Article 18 quater

261 - Mars 2004

Le 8 octobre 2003, l’assemblée Nationale votait, à l’unanimité, dans un amphithéâtre presque vide, un amendement au code de la santé publique présenté par le député Bernard Accoyer et visant à « réglementer la pratique des psychothérapies ». Cet amendement, adopté à l’unanimité, a provoqué de très vives réactions. D’une part, le texte, très bref, indiquait la volonté des autorités de définir les différentes catégories de psychothérapies qui seraient « fixées par décret du ministre chargé de la santé » en précisant que « leur mise en œuvre ne peut relever que de médecins psychiatres ou de médecins et psychologues ayant les qualités professionnelles requises... ». D’autre part, l’amendement prévoyait, pour les professionnels de psychothérapie « actuellement en activité et non titulaires de ces qualifications « la possibilité pour ceux qui pratiquaient » depuis plus de 5 ans de « poursuivre cette activité thérapeutique sous réserve de satisfaire, dans les trois années... à une évaluation de leurs connaissances ». Ce texte de loi se trouvait justifié par le fait que, aussi étonnant que cela puisse paraître, n’importe qui en France, aujourd’hui, peut se proclamer psychothérapeute et qu’il en résulte des dérives maintes fois dénoncées et souvent dramatiques.

Les charges les plus violentes contre cet amendement sont venues des milieux psychanalytiques. En effet, la psychanalyse, si elle est parfois pratiquée par des psychiatres ou des psychologues cliniciens est le plus souvent le fait de praticiens sans diplômes universitaires.
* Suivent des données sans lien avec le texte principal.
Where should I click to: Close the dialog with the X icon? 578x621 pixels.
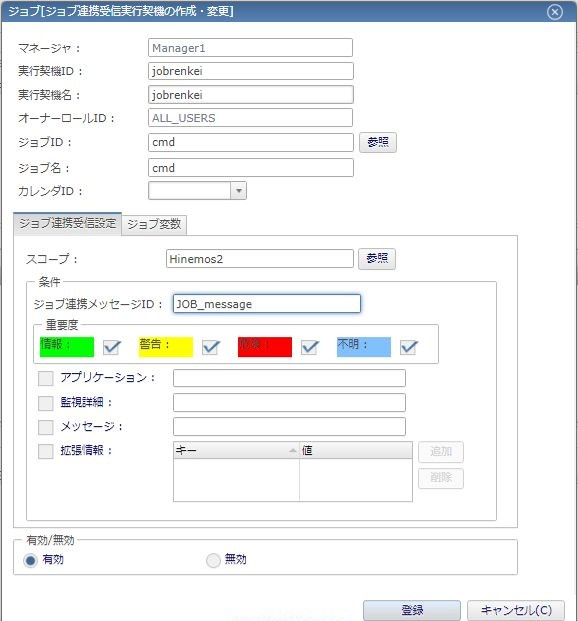click(555, 12)
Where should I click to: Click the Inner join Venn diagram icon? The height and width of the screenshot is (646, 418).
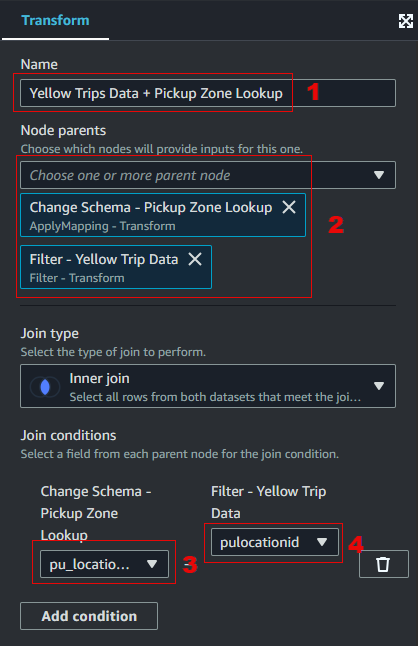(45, 387)
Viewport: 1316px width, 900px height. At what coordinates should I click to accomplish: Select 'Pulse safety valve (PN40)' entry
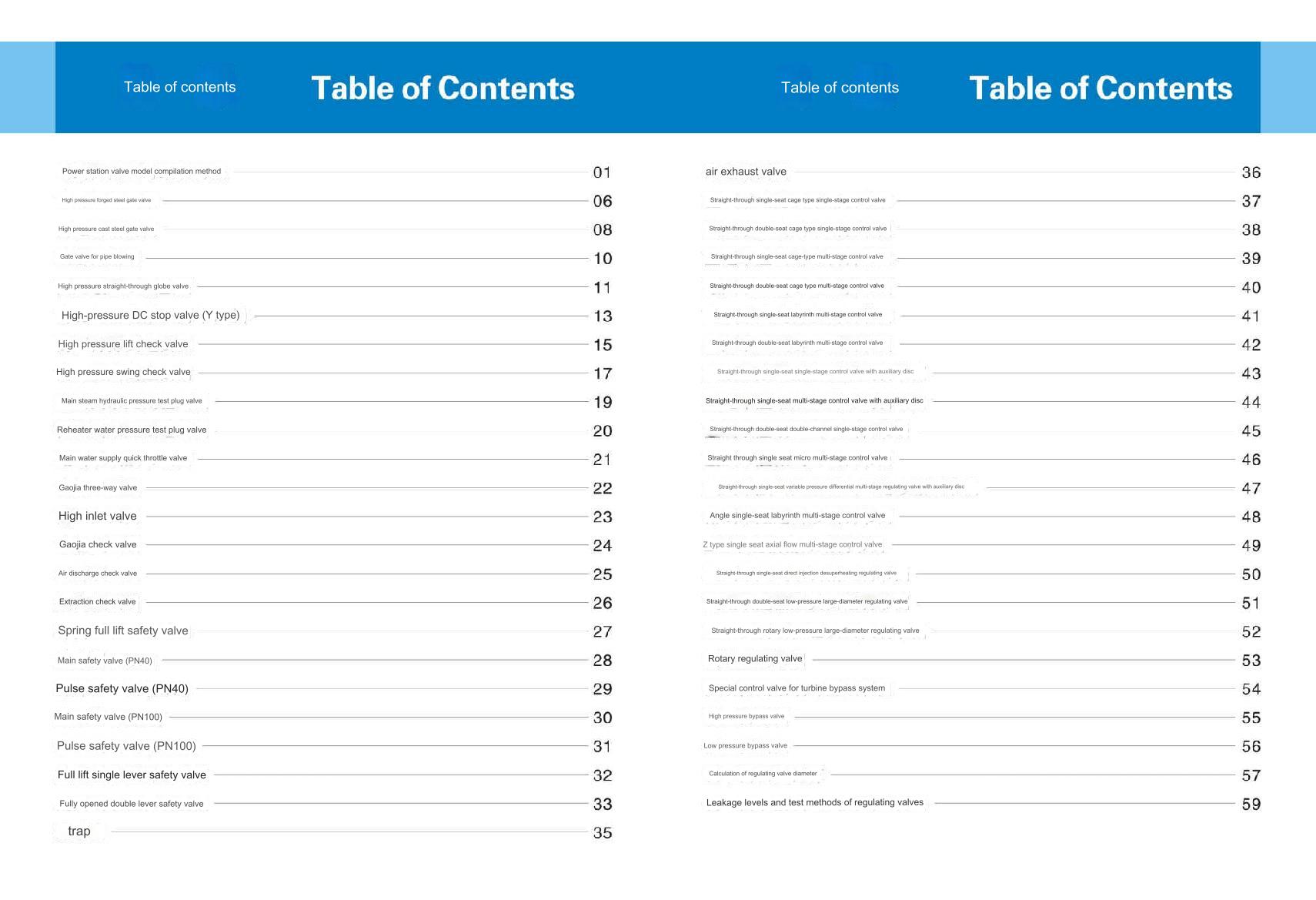[x=122, y=689]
Dans les jours qui ont suivi le vote, les attaques ont été massives : les « figures » les plus emblématiques du freudisme se sont exprimées dans la presse. Des appels - « laissez-nous nos charlatans ! » - des pétitions - « touche pas à mon psy » - ont été lancées par les plus médiatiques fidèles du transfert. Les sénateurs qui devaient examiner le texte début janvier ont été l’objet d’interpellations vigoureuses et de sollicitations pressantes. Les opposants se sont, en gros, divisés en deux groupes : ceux qui, derrière J-A Miller1 demandaient la création d’un « conseil national des pratiques thérapeutiques relatives au psychisme » et ceux qui, sans s’opposer à l’amendement Accoyer, souhaitaient simplement que la psychanalyse soit sortie de son champ d’application. Ce brouhaha médiatique n’a laissé que peu de place à ceux qui approuvaient globalement le projet. Les positions des organisations antisectes qui se félicitaient dans leur majorité d’une possibilité de lutte contre les dérives sectaires furent le plus souvent passées sous silence, de même que celles des organisations de psychologues.
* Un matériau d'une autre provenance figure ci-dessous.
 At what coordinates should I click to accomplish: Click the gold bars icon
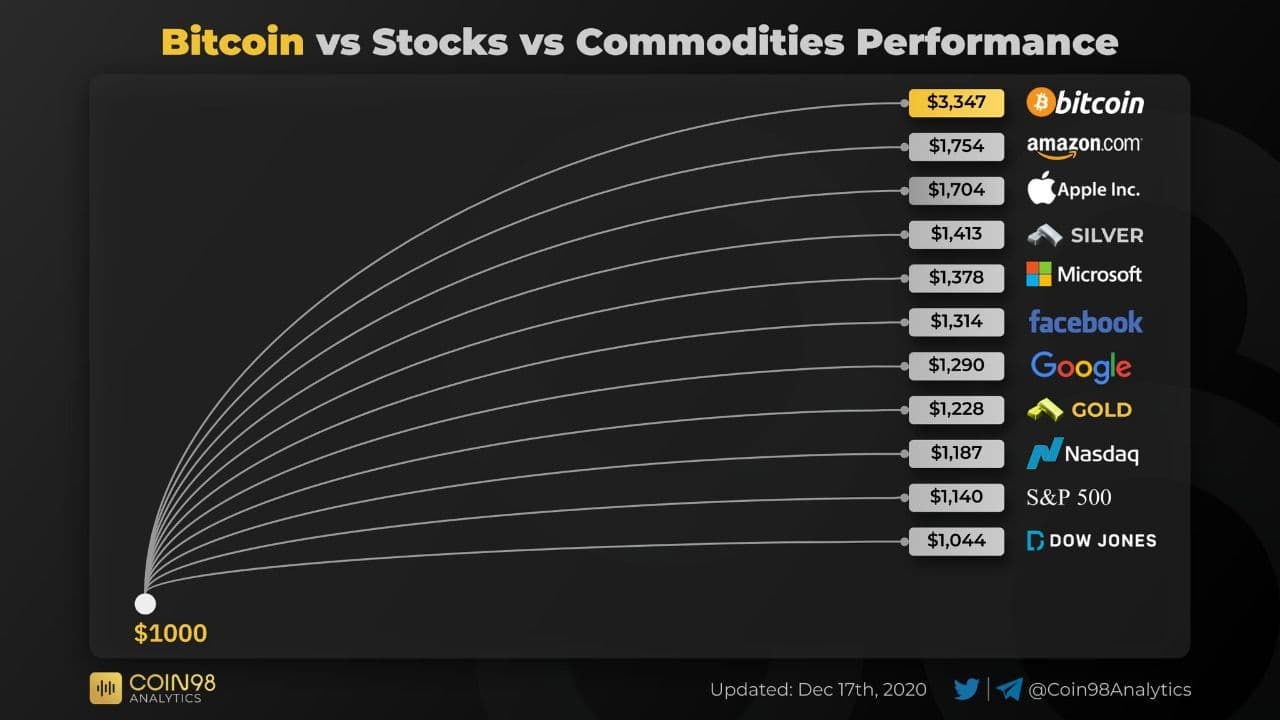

En fait, le 19 janvier, le Sénat, après un débat plutôt confus, a adopté, en lieu et place du précédent, par 198 voix contre 117, un nouvel amendement (N° 363) présenté par le gouvernement qui crée un "registre national des psychothérapeutes « mais dispense de l’inscription » les titulaires d’un diplôme de docteur en médecine, les psychologues titulaires d’un diplôme d’Etat et les psychanalystes régulièrement enregistrés dans les annuaires de leurs associations ». Ainsi tout débat sur la validité des différentes psychothérapies est occulté, « l’exception psychanalytique française » est préservée et surtout les organisations de psychanalystes se voient promues à l’égal des instances universitaires. « Je vais créer une association de psychanalyse et y inscrire tous mes amis » plaisantait un intervenant sur le forum du Syndicat National de Psychologues.

Est-ce la fin du débat ? Nullement, car une partie des psychanalystes, qui refusent tout enregistrement individuel, considèrent ce texte comme « pire que celui d’Accoyer »2 !

L’amendement 363 devenu, par la grâce du vote, l’article 18 quater, reviendra au mois de juin devant le parlement ! D’ici là, nous n’avons sûrement pas fini d’en entendre parler...

1 Psychanalyste et gendre de Jacques Lacan.

2 Journal télévisé de Public Sénat le 20 janvier 2004.